Mais uma vez, a diretoria do Remo e os eventuais compradores dos 27.000 m2 do Baenão se reuniram com a Justiça do Trabalho para liberar a penhora do Estádio Evandro Almeida e pemitir o início da venda do Baenão.
Mais uma vez, parece que a coisa não andou. Problemas não faltam. Primeiro, é muito difícil saber o real tamanho das dívidas trabalhistas. Sendo assim, quem assumiria por dívidas que só aparecessem depois?
Segundo problema é a mudança na configuração na proposta feita por Agra/LealMoreira.

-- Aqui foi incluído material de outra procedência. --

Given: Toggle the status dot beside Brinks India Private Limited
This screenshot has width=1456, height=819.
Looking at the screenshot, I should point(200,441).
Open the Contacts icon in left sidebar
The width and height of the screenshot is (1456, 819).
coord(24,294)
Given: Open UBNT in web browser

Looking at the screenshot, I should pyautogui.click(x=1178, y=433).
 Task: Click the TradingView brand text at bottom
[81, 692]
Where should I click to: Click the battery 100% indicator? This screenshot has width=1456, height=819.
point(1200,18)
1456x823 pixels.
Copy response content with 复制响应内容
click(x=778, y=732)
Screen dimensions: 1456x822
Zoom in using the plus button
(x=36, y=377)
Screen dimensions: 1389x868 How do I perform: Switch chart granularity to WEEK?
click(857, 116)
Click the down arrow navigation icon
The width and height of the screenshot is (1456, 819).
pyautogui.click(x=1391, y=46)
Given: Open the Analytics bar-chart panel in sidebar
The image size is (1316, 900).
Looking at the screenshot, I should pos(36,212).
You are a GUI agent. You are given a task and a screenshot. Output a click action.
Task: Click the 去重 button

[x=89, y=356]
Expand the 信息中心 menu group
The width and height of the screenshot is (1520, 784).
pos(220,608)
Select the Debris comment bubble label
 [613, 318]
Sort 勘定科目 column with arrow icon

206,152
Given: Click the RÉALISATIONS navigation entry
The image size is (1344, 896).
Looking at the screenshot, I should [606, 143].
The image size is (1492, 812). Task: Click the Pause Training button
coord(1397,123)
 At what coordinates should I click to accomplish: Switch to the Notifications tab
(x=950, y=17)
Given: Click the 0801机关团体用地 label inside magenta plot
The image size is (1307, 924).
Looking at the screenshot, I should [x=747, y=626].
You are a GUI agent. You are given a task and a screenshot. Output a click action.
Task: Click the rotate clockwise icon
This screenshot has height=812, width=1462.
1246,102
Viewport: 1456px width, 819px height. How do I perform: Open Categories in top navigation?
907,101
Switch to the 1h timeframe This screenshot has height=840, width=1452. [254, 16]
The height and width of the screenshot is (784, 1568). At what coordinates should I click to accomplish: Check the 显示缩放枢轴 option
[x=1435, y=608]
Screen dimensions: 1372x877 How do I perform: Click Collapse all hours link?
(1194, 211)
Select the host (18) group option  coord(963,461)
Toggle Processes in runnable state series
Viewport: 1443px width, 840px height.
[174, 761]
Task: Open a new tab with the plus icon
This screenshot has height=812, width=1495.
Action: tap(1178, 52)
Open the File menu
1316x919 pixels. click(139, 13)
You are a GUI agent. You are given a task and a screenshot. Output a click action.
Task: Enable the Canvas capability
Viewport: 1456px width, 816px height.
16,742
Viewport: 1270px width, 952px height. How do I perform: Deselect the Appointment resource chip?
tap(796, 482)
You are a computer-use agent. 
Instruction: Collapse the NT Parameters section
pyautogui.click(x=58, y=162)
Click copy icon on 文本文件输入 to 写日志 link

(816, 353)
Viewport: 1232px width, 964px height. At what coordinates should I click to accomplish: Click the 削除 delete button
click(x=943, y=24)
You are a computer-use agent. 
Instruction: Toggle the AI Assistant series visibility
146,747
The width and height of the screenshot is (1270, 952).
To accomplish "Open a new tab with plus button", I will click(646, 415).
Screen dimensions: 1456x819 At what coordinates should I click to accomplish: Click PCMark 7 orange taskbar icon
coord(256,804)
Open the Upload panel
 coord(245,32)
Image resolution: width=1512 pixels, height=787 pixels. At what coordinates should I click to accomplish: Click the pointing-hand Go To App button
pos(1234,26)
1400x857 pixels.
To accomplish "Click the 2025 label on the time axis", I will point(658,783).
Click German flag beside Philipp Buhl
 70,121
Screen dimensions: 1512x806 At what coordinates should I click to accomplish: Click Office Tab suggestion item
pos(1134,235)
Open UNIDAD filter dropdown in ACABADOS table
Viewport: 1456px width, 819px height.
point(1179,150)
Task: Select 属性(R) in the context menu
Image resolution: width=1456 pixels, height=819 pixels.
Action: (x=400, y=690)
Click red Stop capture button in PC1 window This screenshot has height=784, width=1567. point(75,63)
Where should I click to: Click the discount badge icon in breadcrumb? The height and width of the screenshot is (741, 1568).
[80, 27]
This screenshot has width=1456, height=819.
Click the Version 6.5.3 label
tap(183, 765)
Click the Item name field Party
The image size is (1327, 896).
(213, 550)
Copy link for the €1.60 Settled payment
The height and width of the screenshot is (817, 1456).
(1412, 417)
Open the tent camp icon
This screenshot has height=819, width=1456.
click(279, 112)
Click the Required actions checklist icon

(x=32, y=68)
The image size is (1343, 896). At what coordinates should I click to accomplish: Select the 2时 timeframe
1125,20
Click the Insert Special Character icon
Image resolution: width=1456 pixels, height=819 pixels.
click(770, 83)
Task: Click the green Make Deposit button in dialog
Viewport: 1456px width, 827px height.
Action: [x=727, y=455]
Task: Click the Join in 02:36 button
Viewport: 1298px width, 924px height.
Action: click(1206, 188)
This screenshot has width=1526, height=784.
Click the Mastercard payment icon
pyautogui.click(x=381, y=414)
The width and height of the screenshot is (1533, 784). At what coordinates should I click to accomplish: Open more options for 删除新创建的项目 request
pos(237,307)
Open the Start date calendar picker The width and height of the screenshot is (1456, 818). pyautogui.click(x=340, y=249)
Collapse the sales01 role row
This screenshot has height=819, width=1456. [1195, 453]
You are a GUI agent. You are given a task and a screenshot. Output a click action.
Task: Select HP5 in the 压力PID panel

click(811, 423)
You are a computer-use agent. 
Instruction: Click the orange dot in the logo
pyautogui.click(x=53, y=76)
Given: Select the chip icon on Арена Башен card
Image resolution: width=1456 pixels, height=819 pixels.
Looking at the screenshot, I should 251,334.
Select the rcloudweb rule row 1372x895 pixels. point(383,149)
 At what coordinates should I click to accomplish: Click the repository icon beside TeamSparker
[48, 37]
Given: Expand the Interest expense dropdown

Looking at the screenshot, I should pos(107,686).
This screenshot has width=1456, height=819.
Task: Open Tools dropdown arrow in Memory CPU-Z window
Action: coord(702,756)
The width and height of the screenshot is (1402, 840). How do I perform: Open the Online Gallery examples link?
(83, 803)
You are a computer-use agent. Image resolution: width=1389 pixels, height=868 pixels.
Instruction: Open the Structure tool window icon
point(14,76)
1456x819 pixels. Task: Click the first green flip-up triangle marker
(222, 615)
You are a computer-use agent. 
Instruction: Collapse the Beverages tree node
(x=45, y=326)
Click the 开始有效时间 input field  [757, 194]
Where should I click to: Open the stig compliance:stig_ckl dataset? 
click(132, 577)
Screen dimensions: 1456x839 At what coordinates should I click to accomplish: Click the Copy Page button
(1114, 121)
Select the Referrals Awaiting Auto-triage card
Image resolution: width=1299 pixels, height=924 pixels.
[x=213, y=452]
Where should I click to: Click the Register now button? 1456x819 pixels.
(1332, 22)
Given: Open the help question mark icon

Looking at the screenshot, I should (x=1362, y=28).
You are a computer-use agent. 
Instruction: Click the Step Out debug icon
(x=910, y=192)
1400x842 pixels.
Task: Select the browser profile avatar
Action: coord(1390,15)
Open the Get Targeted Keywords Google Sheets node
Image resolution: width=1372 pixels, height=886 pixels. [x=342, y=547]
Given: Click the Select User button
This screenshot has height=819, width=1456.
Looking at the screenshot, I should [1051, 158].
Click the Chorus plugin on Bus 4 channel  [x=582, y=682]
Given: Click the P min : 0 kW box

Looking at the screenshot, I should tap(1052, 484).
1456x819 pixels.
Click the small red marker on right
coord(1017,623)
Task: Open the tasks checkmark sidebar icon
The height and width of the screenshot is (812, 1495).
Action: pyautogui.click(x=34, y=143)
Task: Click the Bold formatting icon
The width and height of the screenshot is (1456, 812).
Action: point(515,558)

O que era para ser um moderno estádio na novissima Arena do Leão, já teria sido reduzido a um estádio simplório e longe das pretenções dos azulinos.
Correndo por fora, ainda tem a eventualidade de tombamento do Estádio.
Depois de muito barulho, a sonhada mudança para o Remo do Século XXI parece fazer água.

Comentários

Hugo Cézar disse…
Como tocedor do Clube do Remo, fui ingênuo o suficiente para acreditar nesse sonho, mas parando pra pensar melhor, se nossos dirigentes não tem a capacidade de administrar o básico que é exigido pra gestão de um time de futebol, que dirá concretizar tal projeto.
O amadorismo é infinitamente superior à esperança de se ter uma arena dessa.
Rafael Amarante disse…
Sem dúvidas, essa novela envolvendo a venda do Baenão e a construção de um novo estádio está com tudo para ter um final triste. Na minha leiga concepção, não é só o Remo quem perde. Perde a cidade, que deixa de ter um equipamento esportivo atualizado; perdem os remistas e o clube; perdem os outros clubes, porque passam a ter a exatação noção do que são as dificuldades e de quais são os interesses políticos e econômicos que assombram os projetos; e, por fim, perde o próprio futebol paraense em sí, que vai ficando cada vez mais desatualizado no que diz respeito a infra estrutura.
Não sou remista, não gosto de futebol, mas como cidadão e entusiasta do desenvolvimento urbano de Belém, muito me ressinto do que está acontecendo.